Why I Can’t Create Anymore (Maybe I Can, But It’s Different Now)
Okay, so today we have to talk about something that’s been bothering me for a while now—why is it that I can’t really create anymore? And I don’t mean that I’ve stopped completely. I mean that kind of creative hunger I used to have as a teenager—the urgency, the intensity, the obsession with finishing edits or chapters or boards. That feels… gone. Or at least, very far away.
I bring this up because the internet just invented the most unexpected crack ship—Regina George from Mean Girls and Roderick Heffley from Diary of a Wimpy Kid. Yes, really. And yes, I love it. It’s weird, but I love it. And it reminded me of the kind of thing I would’ve latched onto immediately when I was younger. I would’ve written ten different AU one-shots and made fake Spotify playlists in thirty minutes flat.
Last night, I did actually make a little edit. It was something I’d imagined a while ago. Didn’t turn out exactly how I pictured it, but I’m still proud of it. I haven’t edited anything in forever, and just getting it out of my system felt… kind of huge. But it also made me wonder—why did this feel so foreign? Why did something that used to come so naturally suddenly feel like such a struggle?
So I’ve been trying to list out the possible reasons behind this. I haven’t come to a proper conclusion yet, but these are the main factors I keep circling back to:
1. The 4G Myth
When I was a teenager, I didn’t even have access to 4G. But somehow, I was still incredibly creative. I would write offline (back when Wattpad worked fully offline—yes, it still kind of does). So at first, I thought maybe internet access ruined things. But that theory doesn’t fully hold up. I still wrote a ton even when I did have 4G, well into my early twenties. So no, I don’t think fast internet is the enemy. Though yes, turning off your 4G does help your battery.
2. The Reading Decline
Back then, I read a lot. I was that kid who brought books to school, the one who had an actual library card and actually used it. I kind of miss her. But even during university, when I wasn’t reading as much, I still managed to write. I still had ideas. I still made aesthetics, I made my own covers, I created worlds. So I don’t think it’s the lack of reading either—not entirely.
(Also, side note: I just remembered I need to return a book to the library. Writing that down before I forget.)
3. Writing in Snatches
Something else I noticed: back then, I had very limited time to write. And weirdly enough, that helped. I remember being like 18 and ditching school to spend an hour at the library writing chapters for my story Foundations. I’d walk there during my free block (which technically was supposed to be music class, but we weren’t doing anything in there), and I’d write. Just… write.

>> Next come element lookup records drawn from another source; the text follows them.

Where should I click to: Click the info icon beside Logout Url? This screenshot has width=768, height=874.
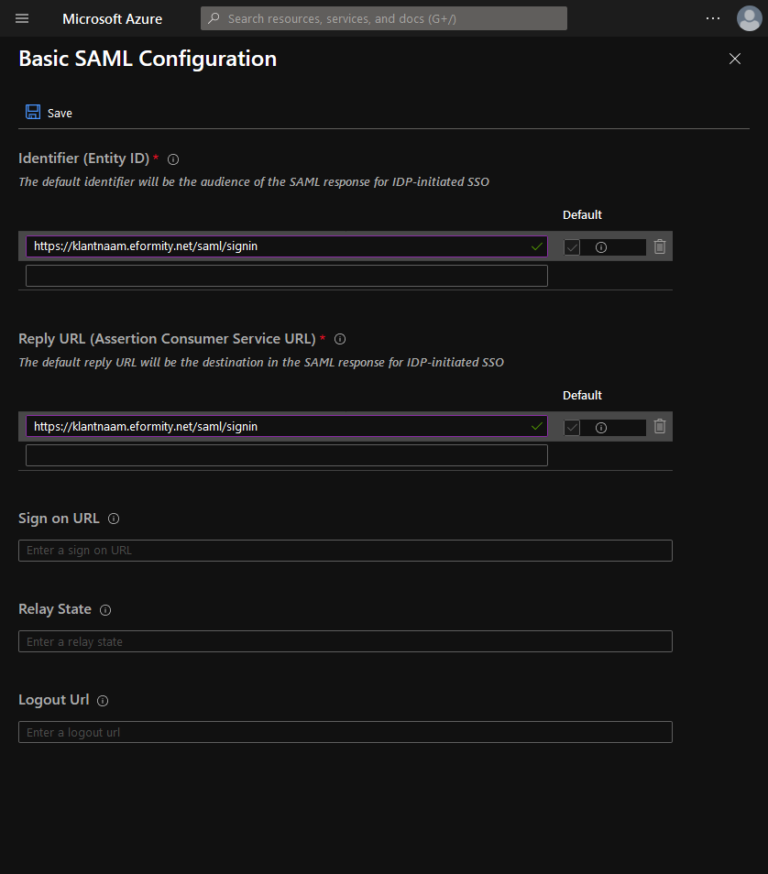point(102,700)
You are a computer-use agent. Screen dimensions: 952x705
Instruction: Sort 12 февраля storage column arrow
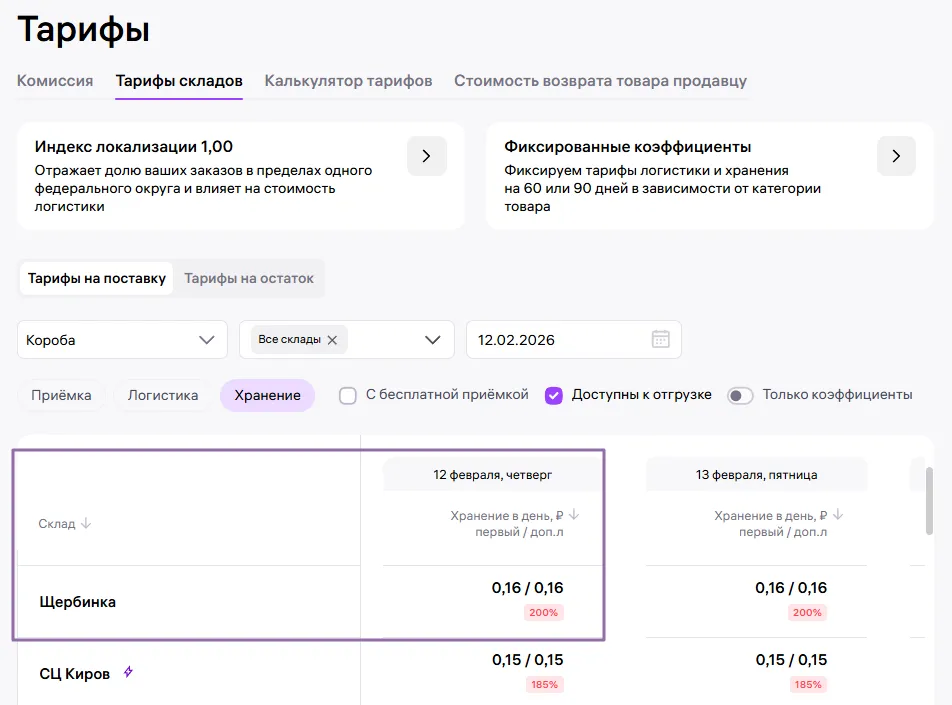tap(574, 515)
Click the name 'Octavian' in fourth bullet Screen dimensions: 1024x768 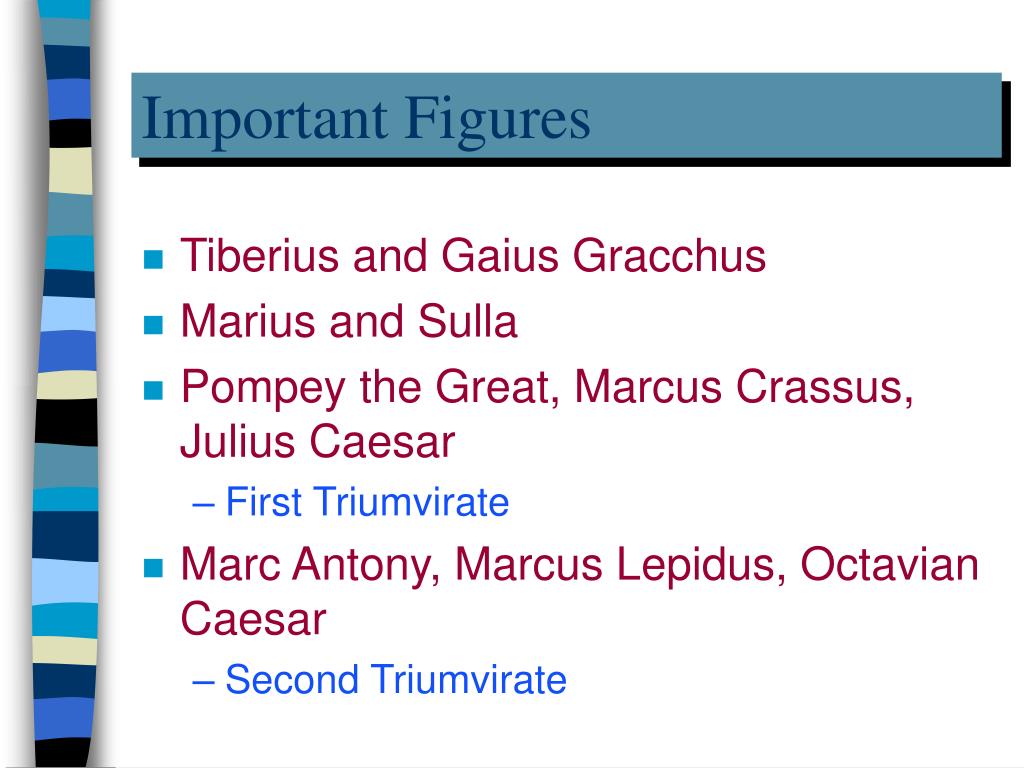(889, 564)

The chapters were short—maybe 500 words each—but I’d push out one, sometimes two, in just over an hour. No incognito mode, no fancy app. Just a blank page and the pressure to finish something. Maybe it was that kind of focused window that made me write more. Maybe restraint fuels creativity.
4. Having Too Much Time
Then I got my own computer at 19. I had all the time in the world. And I still wrote. So it’s not like having more time automatically kills creativity. It didn’t back then. But now… it’s like I have time, and ideas, but zero drive. Or too many ideas and not enough spark. I don’t make character boards anymore. I don’t get excited over fake book covers. I feel buried under 50 drafts yelling finish me, and my brain just shuts down.
5. Instant Gratification (AKA AI)
This one’s tricky. Ever since I started using AI to write, I’ve noticed something shift. It’s not that I think, what’s the point? AI can just do it for me. It’s more like… now I know I can get what I want to read with very little effort. And that kind of instant gratification makes it hard to sit down and struggle through the slow, messy process of creating.
And AI writing feels like such an adult thing. Teenagers might use it to cheat on homework or whatever, but they don’t use it to create like this. Adults do. Adults use it to meet deadlines. Adults use it to make content. Adults use it to function. And I guess part of me misses the chaos of not knowing what I was doing, just throwing words onto a page and making it mine.
The Bigger Thing: Growing Up
I think that’s the core of it. All of these little reasons are part of something bigger. I’m not a teenager anymore. I haven’t been since I turned 18, and even though I’m still young, I don’t feel that way online. I look at things like the Regina x Roderick trend—something that would’ve defined my Tumblr blog for weeks—and I feel… disconnected. Like I’m on the outside of something I used to belong to.
I have ideas. But I also have pressure. To finish. To stay relevant. To not let my stories age out of their fandoms. And it’s like, the more I try to force myself to create, the more it slips through my fingers.
I don’t know. Maybe this is part of growing up. Maybe it’ll change again. Maybe I’ll find my way back. Or maybe I’m just in a different creative era. But I wanted to say it out loud. I wanted to name it. Because something about saying it helps. A little.
And maybe, maybe that’s still creating.